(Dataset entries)
···

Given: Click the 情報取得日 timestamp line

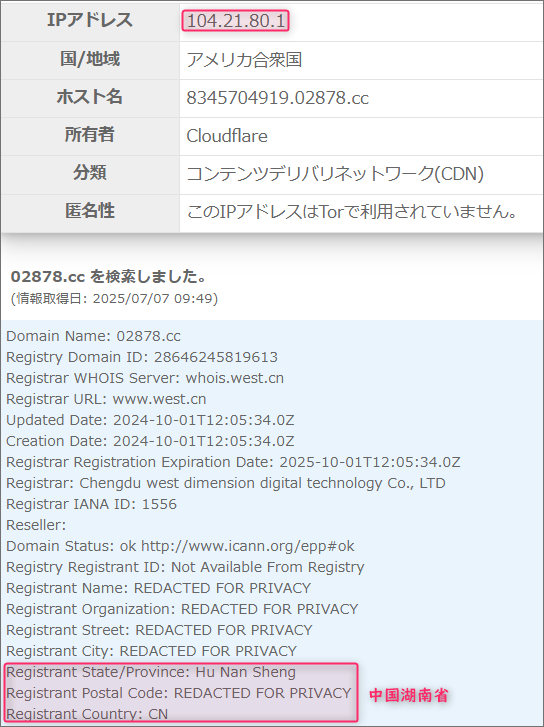Looking at the screenshot, I should click(x=114, y=298).
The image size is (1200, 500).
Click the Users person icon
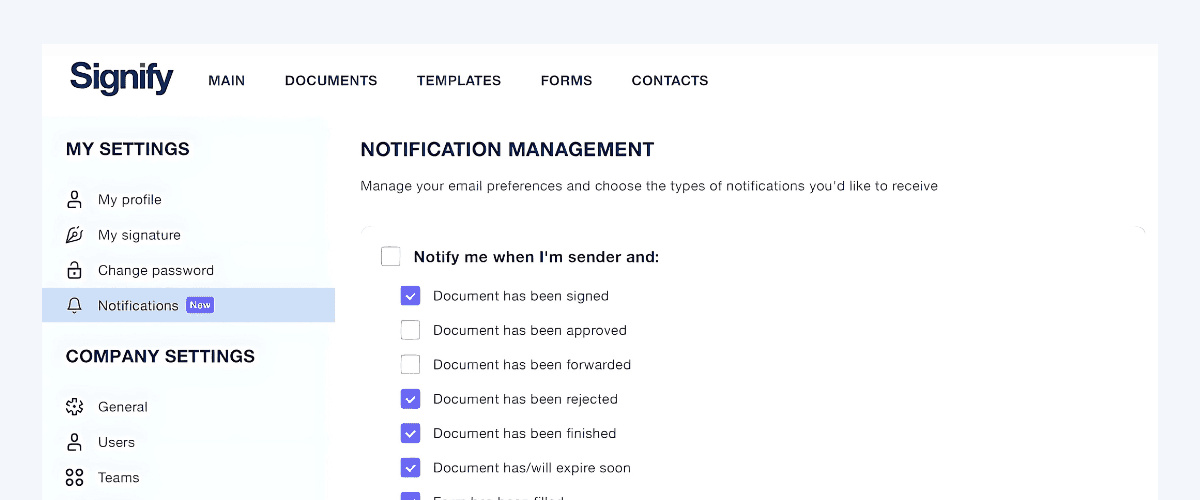74,442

···

> Activity:
Give the records again exactly, minus the pictures.

> Task solution:
Given: Click the 情報取得日 timestamp line

Looking at the screenshot, I should click(x=114, y=298).
The image size is (1200, 500).
Click the Users person icon
74,442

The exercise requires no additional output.